SEC. 19. Leave of court. — Any application to the court under this rule for leave to effect service in any manner for which leave of court is necessary shall be made by motion in writing, supported by affidavit of the plaintiff or some person on his behalf, setting forth the grounds for the application. (Underscoring supplied)

SEC. 21. Proof of service by publication. — If the service has been made by publication, service may be proved by the affidavit of the printer, his foreman or principal clerk, or of the editor, business or advertising manager, to which affidavit a copy of the publication shall be attached, and by an affidavit showing the deposit of a copy of the summons and order for publication in the post office, postage prepaid, directed to the defendant by registered mail to his last known address. (Underscoring supplied)

Since Phua’s whereabouts were unknown and could not be ascertained by diligent inquiry, service of summons by publication was correctly availed of by the Heirs of Pacaña.

From the above-quoted Section 19, the motion to be allowed to serve summons by publication required a supporting "affidavit of the plaintiff or some person on his behalf setting forth the grounds for the application."

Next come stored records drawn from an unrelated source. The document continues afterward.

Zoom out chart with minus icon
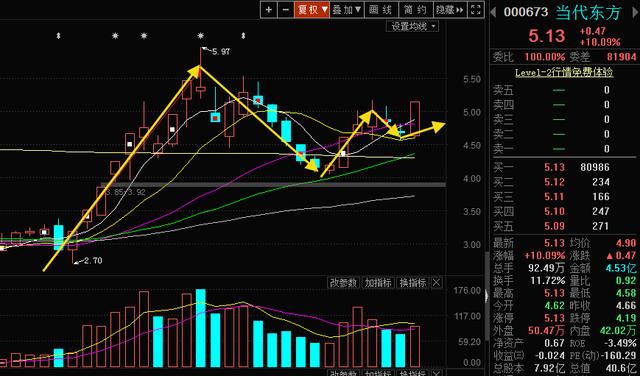This screenshot has height=376, width=640. pyautogui.click(x=285, y=10)
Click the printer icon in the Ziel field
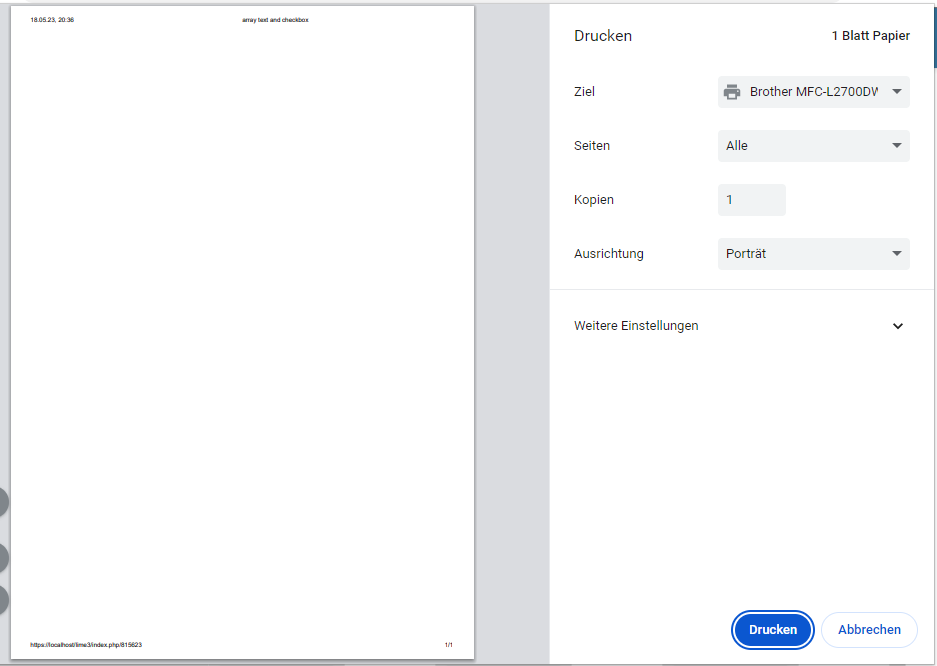937x666 pixels. 732,92
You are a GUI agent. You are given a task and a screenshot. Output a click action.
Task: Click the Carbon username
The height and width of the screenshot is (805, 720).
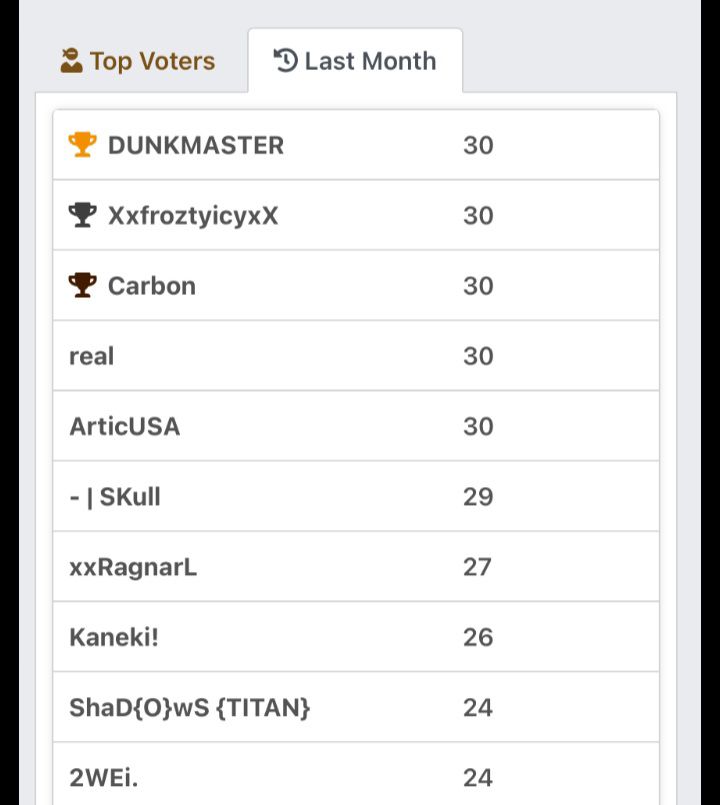pos(152,286)
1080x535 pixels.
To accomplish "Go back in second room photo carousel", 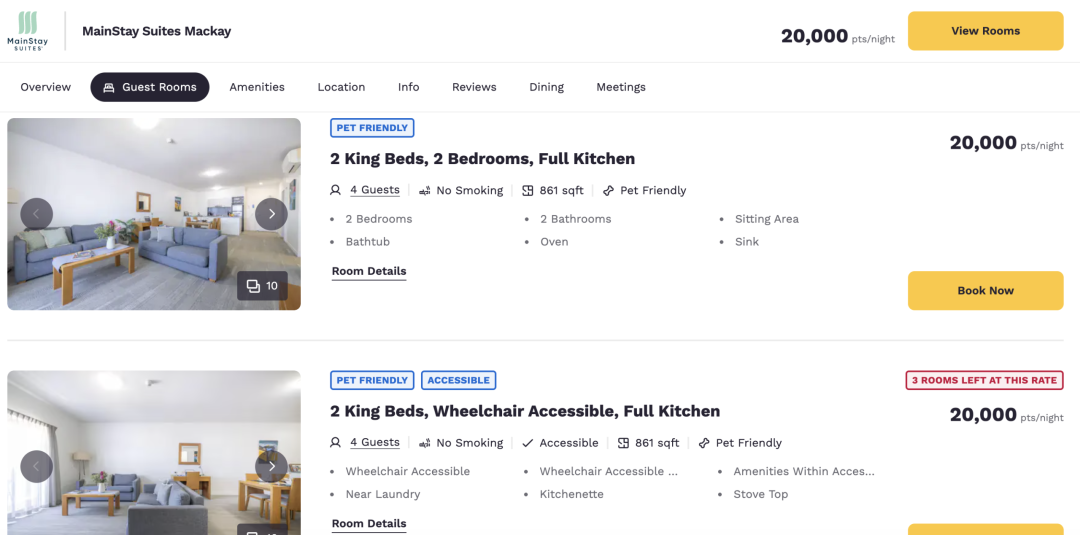I will point(37,467).
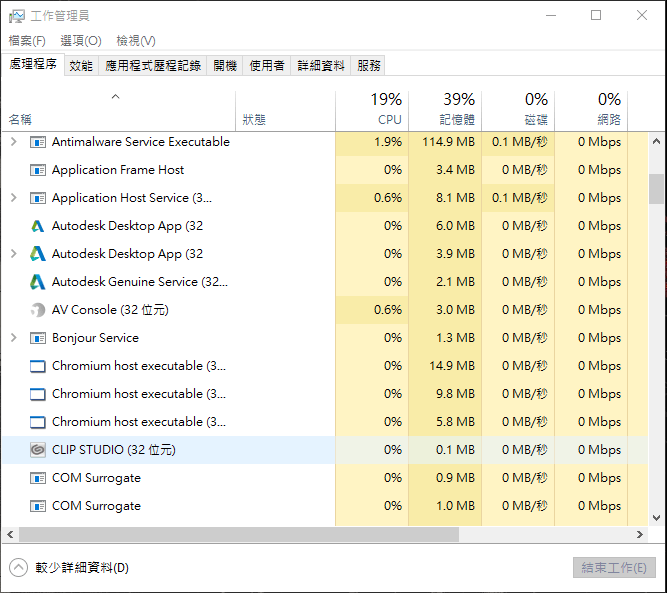Expand the Antimalware Service Executable group

pyautogui.click(x=13, y=142)
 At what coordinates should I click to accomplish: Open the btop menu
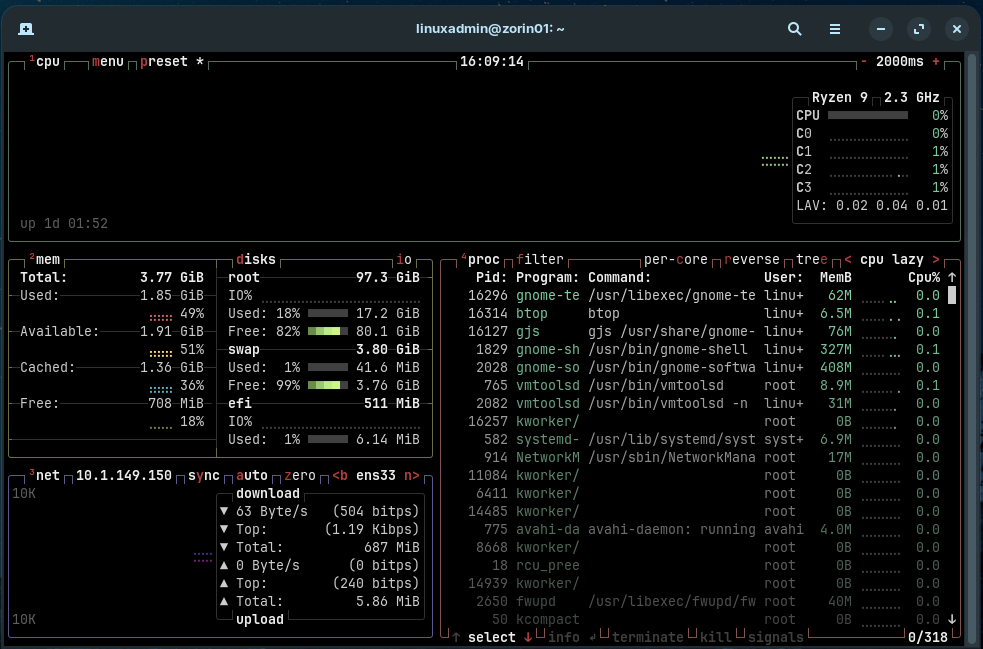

The "Motion for Service of Summons by Publications" (sic)9 filed by the counsel of the Heirs of Pacaña bears no supporting affidavit, however. It did not thus comply with the Rules.

Furthermore, it has not been shown that the Heirs of Pacaña had complied with the rule on the presentation of proof of service by publication which, as above-quoted Section 21 provides, may be proved by an affidavit of the printer . . . to which affidavit a copy of the publication shall be attached and by an affidavit showing the deposit of a copy of the summons and order of publication in the post office, postage prepaid, directed to the defendant by registered mail to his last known address. Nor that The Visayan Herald is a newspaper of general circulation.1a\^/phi1.net

Petitioner’s appeal for liberality in the application of the rules, "technicalities not being permitted to sway the broader interest of justice," does not lie. Modes of service of summons must be strictly followed in order that the court may acquire jurisdiction over the person of the defendant. The purpose of this is to afford the defendant an opportunity to be heard on the claim against him.10 The summons intended for Phua being invalid, the trial court did not acquire jurisdiction over him and could not as it did not render a valid judgment against him.

WHEREFORE, the petition is hereby DENIED for lack of merit.

Costs against petitioner.

SO ORDERED.

Panganiban, (Chairman), Sandoval-Gutierrez, Corona, and Garcia, JJ., concur.


Footnotes

1 Records at 1-6.

2 Id. at 81-84.

3 Id. at 91.

4 Id. at 166.

5 CA Rollo at 2-52.

6 Rollo at 38-39.

7 Id. at 40-42.

8 Id. at 42.

9 Records at 20-21.

10 Bank of the Philippine Islands v. Evangelista , 393 SCRA 187 (2002); Gan Hock v. Court of Appeals, 197 SCRA 223 (1991).